Gliwice/Czechy/charytatywnie: Polski Forrest Gump w drodze do Grecji
Gliwicki bohater, biegacz ekstremalny czyli Tomasz Sobania wbiega z Polski do Czech. Swój bieg rozpoczął na Stadionie Śląskim, z małym przystankiem pod gliwicką Radiostacją. Będzie biegł do Aten i z powrotem, w sumie 3600km czyli 85 maratonów przez 3 miesiące. To wszystko po to, by zebrać na pięć urządzeń do ćwiczeń dla podopiecznych Fundacji Qlavi.
– „Do celu daleko, więc skupiam się na tym, co tu i teraz” – pisze na swoim fanpage’u Sobania – „20 czerwca mam zamiar spełnić marzenie o pełnym stadionie, kiedy przybiegnę na Stadion Śląski na Drużynowe Mistrzostwa Europy” – dodaje.
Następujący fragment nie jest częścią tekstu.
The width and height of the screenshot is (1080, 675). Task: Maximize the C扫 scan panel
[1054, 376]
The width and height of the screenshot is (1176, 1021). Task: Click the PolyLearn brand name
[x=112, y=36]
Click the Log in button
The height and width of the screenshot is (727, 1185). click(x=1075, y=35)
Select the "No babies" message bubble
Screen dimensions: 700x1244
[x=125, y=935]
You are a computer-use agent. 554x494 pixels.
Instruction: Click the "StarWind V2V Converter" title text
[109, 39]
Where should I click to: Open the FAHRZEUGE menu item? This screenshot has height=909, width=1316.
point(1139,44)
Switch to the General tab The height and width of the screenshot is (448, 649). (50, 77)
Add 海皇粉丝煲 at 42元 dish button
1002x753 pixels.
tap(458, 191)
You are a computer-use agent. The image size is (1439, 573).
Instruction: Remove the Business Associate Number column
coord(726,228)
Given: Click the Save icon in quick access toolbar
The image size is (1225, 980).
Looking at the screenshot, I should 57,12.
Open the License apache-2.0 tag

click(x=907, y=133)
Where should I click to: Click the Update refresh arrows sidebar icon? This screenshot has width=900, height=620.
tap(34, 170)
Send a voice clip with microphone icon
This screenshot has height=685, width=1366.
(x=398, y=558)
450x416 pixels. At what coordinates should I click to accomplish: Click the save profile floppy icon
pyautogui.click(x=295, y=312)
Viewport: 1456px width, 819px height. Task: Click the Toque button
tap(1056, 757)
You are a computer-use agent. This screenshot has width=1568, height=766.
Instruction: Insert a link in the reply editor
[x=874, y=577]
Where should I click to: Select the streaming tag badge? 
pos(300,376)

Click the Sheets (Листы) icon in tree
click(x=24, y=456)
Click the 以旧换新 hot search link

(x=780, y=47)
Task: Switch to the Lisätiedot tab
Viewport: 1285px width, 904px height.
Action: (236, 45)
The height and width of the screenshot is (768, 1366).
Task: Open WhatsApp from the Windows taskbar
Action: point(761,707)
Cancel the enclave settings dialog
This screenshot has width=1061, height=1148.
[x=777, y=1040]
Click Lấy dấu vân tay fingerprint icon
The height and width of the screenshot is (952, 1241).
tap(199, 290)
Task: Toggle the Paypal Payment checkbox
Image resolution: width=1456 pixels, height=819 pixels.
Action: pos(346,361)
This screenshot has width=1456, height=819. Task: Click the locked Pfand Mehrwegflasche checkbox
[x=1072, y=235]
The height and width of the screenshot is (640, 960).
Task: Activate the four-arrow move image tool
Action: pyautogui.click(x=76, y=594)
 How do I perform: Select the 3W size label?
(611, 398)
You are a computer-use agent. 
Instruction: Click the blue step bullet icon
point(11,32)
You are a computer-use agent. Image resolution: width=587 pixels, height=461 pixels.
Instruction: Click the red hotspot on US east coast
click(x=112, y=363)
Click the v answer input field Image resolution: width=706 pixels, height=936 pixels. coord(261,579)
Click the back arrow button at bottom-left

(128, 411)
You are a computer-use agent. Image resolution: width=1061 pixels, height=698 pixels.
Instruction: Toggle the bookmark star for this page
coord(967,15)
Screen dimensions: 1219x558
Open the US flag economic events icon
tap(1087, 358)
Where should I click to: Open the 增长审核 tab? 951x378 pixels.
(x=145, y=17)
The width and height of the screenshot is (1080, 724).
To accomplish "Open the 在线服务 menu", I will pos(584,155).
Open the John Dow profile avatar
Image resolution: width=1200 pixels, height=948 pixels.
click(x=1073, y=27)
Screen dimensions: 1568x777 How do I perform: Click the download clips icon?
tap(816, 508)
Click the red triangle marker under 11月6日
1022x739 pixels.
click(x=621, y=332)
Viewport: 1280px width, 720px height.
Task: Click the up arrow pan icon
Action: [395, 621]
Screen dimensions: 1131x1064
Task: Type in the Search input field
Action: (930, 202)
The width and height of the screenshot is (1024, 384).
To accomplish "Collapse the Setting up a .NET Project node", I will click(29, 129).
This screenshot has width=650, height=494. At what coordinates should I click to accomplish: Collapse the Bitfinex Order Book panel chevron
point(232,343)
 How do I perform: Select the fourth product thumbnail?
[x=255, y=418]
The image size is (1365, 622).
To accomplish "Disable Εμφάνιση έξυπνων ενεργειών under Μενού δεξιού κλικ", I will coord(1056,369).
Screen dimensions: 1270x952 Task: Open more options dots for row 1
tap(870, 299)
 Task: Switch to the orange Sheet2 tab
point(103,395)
Celem Tomasza Sobanii oraz Fundacji Qlavi jest uzbieranie pieniędzy na zakup pięciu urządzeń LeviActive do ćwiczeń w odciążeniu w domu firmy LeviCare dla dziesięciu osób z niepełnosprawnością ruchową. Dodatkowym atutem jest to, że owe urządzenia są jednocześnie podnośnikiem!
To zdecydowanie ułatwi ich rodzinom czy asystentom opiekę, bo wreszcie żaden kręgosłup nie będzie obciążany dźwiganiem osoby z niepełnosprawnością ruchową. Im samym da jednocześnie możliwość aktywnych ćwiczeń w domu i redukcji kosztów ponoszonych za rehabilitację w specjalistycznych ośrodkach.